I've loved you for a whole 3 months!
Unfortunately, Collide takes far too long to set up its rehearsed batch of completely competent action set pieces. And once it does start sputtering towards the finish line, we're constantly reminded of all the vacuous bits the movie insists are important. So much time is taken to setup Casey and Juliette's storybook romance but it's done using the laziest of cliches. It's a litany of prosaic, self-serious and boring treacle that looks and sounds like it's even painful for the actors involved. The camera even captures their airless, personality-less scenes with the same polished artificiality of a magazine photo shoot.

Being provided such as lackluster script, at least Hoult and Jones do seem game for the challenge. Anthony Hopkins and Ben Kingsley on the other hand seem to be one-upping each other to see who can do the worst impression of a crime kingpin since Gary Cole in Pineapple Express (2008). Both actors don't so much talk as they erupt in fits of word salad, the only difference of which is one keeps referencing Shakespeare while the other references Smokey and the Bandit (1977). The two veteran actors share the screen only once and in this particular moment of climax, it felt as if they were almost winking at each other.

Hey, someone actually remembers one of my movies!

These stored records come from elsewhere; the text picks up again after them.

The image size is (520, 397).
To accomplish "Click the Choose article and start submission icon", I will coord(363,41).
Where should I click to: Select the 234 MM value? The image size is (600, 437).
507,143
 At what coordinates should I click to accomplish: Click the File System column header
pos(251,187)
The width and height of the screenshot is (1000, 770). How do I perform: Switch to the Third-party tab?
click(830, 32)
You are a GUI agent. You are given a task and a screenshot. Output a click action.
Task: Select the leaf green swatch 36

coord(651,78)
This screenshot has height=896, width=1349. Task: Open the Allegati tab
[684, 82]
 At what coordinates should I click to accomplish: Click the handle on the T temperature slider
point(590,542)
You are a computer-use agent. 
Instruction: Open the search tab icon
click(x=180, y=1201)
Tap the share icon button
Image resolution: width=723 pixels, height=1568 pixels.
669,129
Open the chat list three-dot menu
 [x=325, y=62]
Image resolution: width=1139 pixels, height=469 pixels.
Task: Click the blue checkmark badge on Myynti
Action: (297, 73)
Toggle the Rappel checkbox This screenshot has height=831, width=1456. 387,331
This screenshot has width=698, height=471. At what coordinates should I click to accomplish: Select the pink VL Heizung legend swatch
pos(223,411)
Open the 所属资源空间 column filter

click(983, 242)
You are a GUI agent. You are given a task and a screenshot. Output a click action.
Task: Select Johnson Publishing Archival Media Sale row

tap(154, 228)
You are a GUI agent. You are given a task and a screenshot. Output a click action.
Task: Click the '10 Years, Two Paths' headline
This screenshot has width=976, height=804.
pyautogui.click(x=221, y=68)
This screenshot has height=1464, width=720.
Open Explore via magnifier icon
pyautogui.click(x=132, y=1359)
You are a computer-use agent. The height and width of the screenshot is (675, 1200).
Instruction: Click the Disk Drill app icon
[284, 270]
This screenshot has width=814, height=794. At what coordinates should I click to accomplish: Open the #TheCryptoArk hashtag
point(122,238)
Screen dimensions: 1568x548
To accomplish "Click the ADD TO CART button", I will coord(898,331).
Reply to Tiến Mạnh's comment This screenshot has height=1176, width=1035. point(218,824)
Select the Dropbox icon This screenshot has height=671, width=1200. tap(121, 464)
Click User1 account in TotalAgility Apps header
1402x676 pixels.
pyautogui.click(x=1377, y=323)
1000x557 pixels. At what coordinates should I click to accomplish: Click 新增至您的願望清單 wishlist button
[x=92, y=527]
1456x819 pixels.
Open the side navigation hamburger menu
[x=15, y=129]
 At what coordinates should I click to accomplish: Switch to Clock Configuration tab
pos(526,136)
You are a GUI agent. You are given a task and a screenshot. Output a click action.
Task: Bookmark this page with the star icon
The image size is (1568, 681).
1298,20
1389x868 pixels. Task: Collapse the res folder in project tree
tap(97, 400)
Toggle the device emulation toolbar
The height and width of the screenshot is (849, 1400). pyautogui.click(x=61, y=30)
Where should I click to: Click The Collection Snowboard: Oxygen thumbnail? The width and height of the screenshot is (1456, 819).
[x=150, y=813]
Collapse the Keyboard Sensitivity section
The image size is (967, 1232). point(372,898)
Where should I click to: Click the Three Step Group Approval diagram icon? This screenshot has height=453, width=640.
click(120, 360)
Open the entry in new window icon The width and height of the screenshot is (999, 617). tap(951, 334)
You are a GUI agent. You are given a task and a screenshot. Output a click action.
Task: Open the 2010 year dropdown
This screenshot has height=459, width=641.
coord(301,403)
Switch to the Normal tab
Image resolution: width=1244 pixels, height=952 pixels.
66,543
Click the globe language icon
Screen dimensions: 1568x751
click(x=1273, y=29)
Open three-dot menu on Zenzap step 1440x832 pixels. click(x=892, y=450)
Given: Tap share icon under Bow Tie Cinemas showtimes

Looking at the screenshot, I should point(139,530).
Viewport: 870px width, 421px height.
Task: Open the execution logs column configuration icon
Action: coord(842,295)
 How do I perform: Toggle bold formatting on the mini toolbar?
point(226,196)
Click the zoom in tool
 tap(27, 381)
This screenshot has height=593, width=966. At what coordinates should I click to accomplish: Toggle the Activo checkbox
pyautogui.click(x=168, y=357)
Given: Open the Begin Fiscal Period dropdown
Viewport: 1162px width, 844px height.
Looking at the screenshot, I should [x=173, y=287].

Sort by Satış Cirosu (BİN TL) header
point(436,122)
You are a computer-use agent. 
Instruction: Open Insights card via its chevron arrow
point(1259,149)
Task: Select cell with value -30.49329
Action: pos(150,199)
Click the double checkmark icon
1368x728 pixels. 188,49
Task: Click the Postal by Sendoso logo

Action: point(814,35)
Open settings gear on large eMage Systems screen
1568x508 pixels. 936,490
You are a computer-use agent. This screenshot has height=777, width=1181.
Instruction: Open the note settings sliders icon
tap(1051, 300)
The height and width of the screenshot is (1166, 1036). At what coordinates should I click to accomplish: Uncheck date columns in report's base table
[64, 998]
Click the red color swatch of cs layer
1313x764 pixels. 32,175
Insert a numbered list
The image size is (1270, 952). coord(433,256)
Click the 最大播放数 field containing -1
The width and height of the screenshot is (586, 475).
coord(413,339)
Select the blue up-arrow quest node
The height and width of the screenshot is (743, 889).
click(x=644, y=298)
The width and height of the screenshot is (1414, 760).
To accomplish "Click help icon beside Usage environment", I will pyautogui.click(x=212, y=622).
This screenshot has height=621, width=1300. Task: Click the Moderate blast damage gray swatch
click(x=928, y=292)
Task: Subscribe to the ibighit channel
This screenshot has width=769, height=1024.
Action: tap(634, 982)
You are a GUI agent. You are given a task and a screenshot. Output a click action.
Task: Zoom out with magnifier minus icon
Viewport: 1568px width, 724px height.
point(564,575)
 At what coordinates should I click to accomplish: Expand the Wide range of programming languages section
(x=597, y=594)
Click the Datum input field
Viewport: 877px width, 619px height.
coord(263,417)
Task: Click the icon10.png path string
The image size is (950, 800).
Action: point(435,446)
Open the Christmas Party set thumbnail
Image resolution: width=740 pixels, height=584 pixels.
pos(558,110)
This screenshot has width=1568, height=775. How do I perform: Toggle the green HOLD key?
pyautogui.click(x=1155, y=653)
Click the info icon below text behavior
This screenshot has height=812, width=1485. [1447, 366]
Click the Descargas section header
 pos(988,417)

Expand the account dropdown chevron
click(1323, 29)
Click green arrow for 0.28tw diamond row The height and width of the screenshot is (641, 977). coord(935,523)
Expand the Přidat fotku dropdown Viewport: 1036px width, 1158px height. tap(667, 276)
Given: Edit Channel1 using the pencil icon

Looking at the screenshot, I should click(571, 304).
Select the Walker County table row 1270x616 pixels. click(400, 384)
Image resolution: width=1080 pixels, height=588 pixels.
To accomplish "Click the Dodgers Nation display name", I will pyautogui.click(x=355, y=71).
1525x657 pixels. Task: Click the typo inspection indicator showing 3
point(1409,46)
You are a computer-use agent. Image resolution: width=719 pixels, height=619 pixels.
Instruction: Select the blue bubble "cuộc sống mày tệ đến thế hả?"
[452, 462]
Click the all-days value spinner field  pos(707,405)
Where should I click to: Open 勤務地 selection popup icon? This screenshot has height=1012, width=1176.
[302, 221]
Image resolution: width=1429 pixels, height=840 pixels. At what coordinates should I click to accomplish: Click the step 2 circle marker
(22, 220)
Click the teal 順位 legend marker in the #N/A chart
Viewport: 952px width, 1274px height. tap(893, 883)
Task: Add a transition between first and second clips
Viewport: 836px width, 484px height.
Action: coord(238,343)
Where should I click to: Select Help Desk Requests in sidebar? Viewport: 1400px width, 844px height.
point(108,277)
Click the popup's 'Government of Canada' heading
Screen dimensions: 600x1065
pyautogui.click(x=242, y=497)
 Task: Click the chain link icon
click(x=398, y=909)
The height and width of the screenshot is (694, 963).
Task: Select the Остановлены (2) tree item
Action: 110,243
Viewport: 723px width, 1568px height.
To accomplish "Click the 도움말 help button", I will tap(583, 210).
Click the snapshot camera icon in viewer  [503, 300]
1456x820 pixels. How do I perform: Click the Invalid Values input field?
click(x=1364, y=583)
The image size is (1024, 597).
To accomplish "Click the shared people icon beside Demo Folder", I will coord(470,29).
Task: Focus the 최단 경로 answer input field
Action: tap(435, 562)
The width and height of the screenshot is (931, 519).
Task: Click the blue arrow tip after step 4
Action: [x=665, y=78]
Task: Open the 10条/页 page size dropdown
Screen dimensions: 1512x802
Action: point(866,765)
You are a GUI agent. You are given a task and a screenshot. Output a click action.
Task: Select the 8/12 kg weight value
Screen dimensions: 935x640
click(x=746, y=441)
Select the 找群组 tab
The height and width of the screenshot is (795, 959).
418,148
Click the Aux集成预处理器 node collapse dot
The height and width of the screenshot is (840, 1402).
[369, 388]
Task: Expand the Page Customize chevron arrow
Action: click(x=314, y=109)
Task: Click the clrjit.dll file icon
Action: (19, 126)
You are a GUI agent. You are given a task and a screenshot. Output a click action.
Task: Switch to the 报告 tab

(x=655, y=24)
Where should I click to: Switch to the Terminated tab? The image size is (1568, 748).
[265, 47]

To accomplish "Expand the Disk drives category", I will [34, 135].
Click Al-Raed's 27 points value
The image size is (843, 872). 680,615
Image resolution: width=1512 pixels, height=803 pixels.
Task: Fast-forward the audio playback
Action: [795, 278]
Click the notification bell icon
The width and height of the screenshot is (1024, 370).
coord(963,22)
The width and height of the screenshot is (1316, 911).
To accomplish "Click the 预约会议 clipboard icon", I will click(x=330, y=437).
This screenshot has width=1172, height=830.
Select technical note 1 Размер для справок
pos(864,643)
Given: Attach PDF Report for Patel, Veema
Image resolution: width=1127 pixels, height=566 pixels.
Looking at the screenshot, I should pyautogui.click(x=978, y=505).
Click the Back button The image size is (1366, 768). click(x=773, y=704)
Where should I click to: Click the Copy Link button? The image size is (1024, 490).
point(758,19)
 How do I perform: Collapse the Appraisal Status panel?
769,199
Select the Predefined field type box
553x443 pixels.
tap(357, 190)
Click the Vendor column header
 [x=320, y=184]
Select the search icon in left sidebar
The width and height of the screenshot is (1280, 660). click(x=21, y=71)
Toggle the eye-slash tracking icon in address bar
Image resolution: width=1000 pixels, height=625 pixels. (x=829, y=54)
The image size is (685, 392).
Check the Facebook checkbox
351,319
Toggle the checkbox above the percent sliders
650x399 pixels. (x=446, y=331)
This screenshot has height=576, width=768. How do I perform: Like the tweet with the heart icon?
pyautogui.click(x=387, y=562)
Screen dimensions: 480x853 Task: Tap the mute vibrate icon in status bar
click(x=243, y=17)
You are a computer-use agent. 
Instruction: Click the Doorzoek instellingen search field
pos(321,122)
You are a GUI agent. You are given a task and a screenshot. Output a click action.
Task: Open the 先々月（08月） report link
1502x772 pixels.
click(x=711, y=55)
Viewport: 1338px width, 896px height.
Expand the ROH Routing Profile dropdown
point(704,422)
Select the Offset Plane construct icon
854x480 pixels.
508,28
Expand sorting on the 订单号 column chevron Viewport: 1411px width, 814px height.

Yet even at it's most foppish, Collide still manages to keep its gears churning like a tightly wound clock. Everything that can possibly kill this passable action flick stops just short of being lethal and that does include Anthony Hopkins power blue suit. Much like the similarly themed Abduction (2011), Collide is nothing more than a veiled excuse to throw a pretty looking face into a boilerplate action movie to see if his charisma can carry the day. In both cases the results are unfortunate but at least in Hoult's case it's not downright tragic.